## Document extract

What Happened During the Battle of Chamkaur?


This Article Originally Published on Info-Sikh

Zafarnama – line 19….
How could forty famished persons fight in the battlefield, on whom ten lakh soldiers made a sudden attack.19.
Your army breaking the oath and in great haste plunged in the battlefield with arrows and guns.20.
For this reason, I had to intervene and had to come fully armed.21.
When all other methods fail, it is proper to hold the sword in hand.22.
I have no faith in your oaths on the Quarn, otherwise I had nothing to do with this battle.23.
I do not know that your officers are deceitful, otherwise I would not have followed this path.24.
It is not appropriated to imprison and kill those, who put faith on the oaths of Quarn.25.

The soldiers of your army, clad in black uniforms, rushed like flies on my men.26.
Whosoever from them came near the wall of the fort, with one arrow he wos drenched in his won blood.27.
None dared to come there near the wall; none faced then the arrows and destruction.28.
When I saw Nahar Khan in the battlefield, he was greeted with one of my arrows.29.
All those boasters who came near the wall, they were dispatched in no time.30.
Another Afghan, with a bow and arrow came in the battlefield like a flood.31.
He shot arrows heroically, sometimes in senses and sometimes in madness.32.
He made several attacks and was drenched with last.33.
Khwaja Mardud hid himself behind the wall; he did not enter the field like a brave warrior.34.
If I had seen his face once, one of my arrows would have dispatched him to the abode of death.35.
Many warriors wounded with arrows and bullets died in the battle on both the sides.36.
The darts were showered so violently, that the field became red like popyflowers.37.
The heads and limbs of the dead were scattered in the field like the balls and sticks in the game of Polo.38.
When the arrows hissed and bows tinkled, there was a great hue and cry in the world.39.
There the spears and lances provided a dreadful sound and the warriors lost heir senses.40.

## Exercise instructions
#1 According to the Chamkaur article, who was greeted with one of the speaker's arrows on being seen in the battlefield?
#2 Repeat the Chamkaur article from "All those boasters" up to and including "in the world.39.".
Rely only on the Chamkaur article, with no outside knowledge.

## Provided data
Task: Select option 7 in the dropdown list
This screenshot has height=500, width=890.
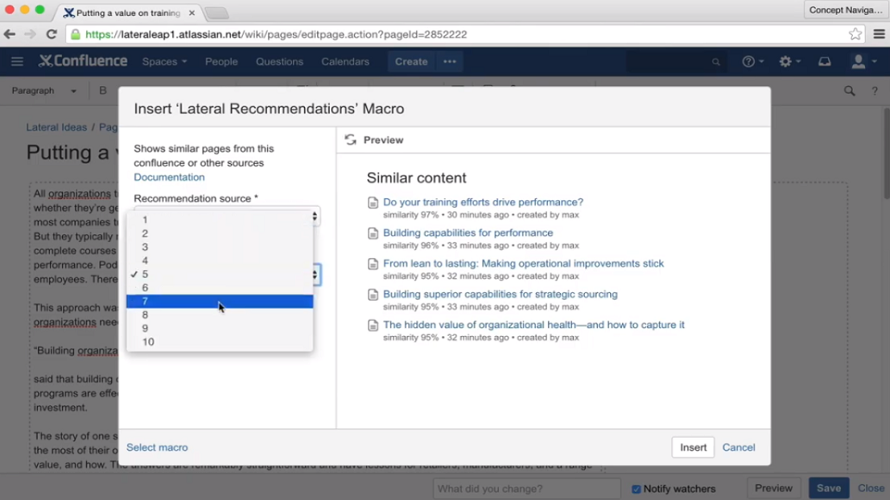Action: point(220,301)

## Expected results
#1 Nahar Khan

#2
All those boasters who came near the wall, they were dispatched in no time.30.
Another Afghan, with a bow and arrow came in the battlefield like a flood.31.
He shot arrows heroically, sometimes in senses and sometimes in madness.32.
He made several attacks and was drenched with last.33.
Khwaja Mardud hid himself behind the wall; he did not enter the field like a brave warrior.34.
If I had seen his face once, one of my arrows would have dispatched him to the abode of death.35.
Many warriors wounded with arrows and bullets died in the battle on both the sides.36.
The darts were showered so violently, that the field became red like popyflowers.37.
The heads and limbs of the dead were scattered in the field like the balls and sticks in the game of Polo.38.
When the arrows hissed and bows tinkled, there was a great hue and cry in the world.39.